3 What Do We Need for the Next?

One can easily expect that all or some of above-described properties may appear not only in molecular crystals but in various other organic solids including polymers and bio-related molecular systems, thus study of organic semiconductor is of crucial importance not only for understanding organic semiconductor itself but also realizing high performance organic devices and study of electronic functions of polymers and bio materials etc.

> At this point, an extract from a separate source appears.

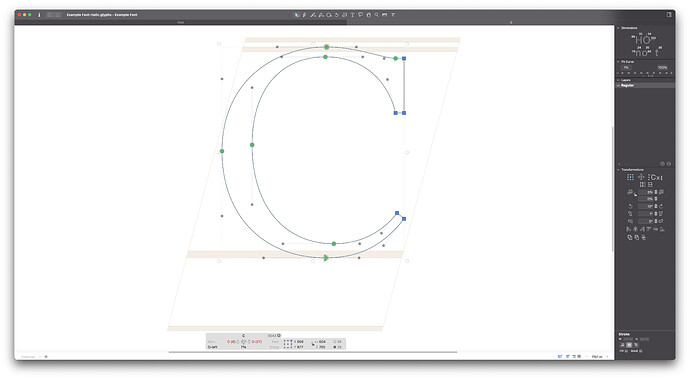
Task: Activate the Zoom magnifier tool
Action: tap(376, 15)
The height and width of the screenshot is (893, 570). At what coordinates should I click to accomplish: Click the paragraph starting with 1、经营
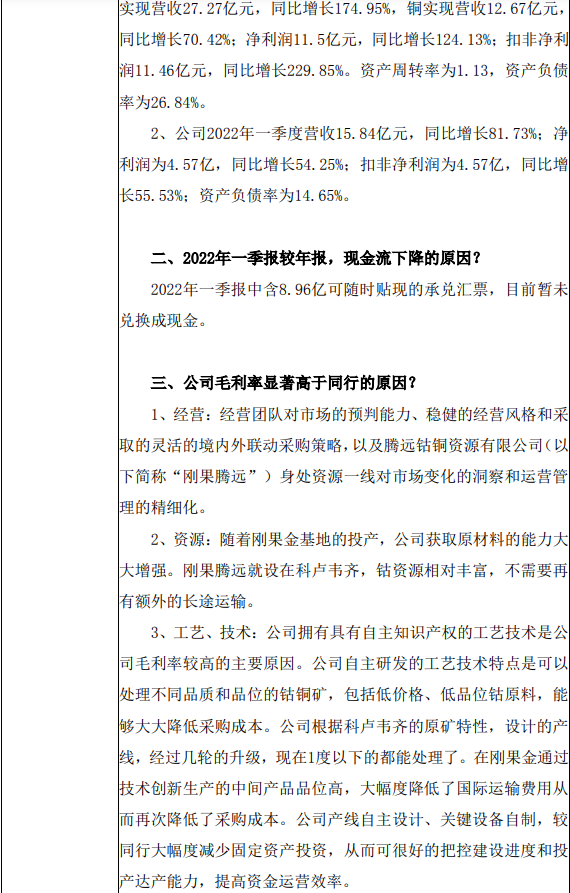[344, 460]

Organic semiconductors commonly have strange or peculiar properties, which are originated from the features I–IV (Fig. 1.2), and thus are much different from those of inorganic counterparts. Accordingly, one observes mysterious phenomena that are not easy to understand with the knowledge from physics of inorganic semiconductors. Some of these are discussed in this book.

Also from this reason, we need to learn science of various phenomena in organic systems and to develop new experimental and theoretical methods suitable for organic semiconductors to unravel their mysterious properties and dig out new functions still hidden in organic molecule-based systems (see for example [30, 31]).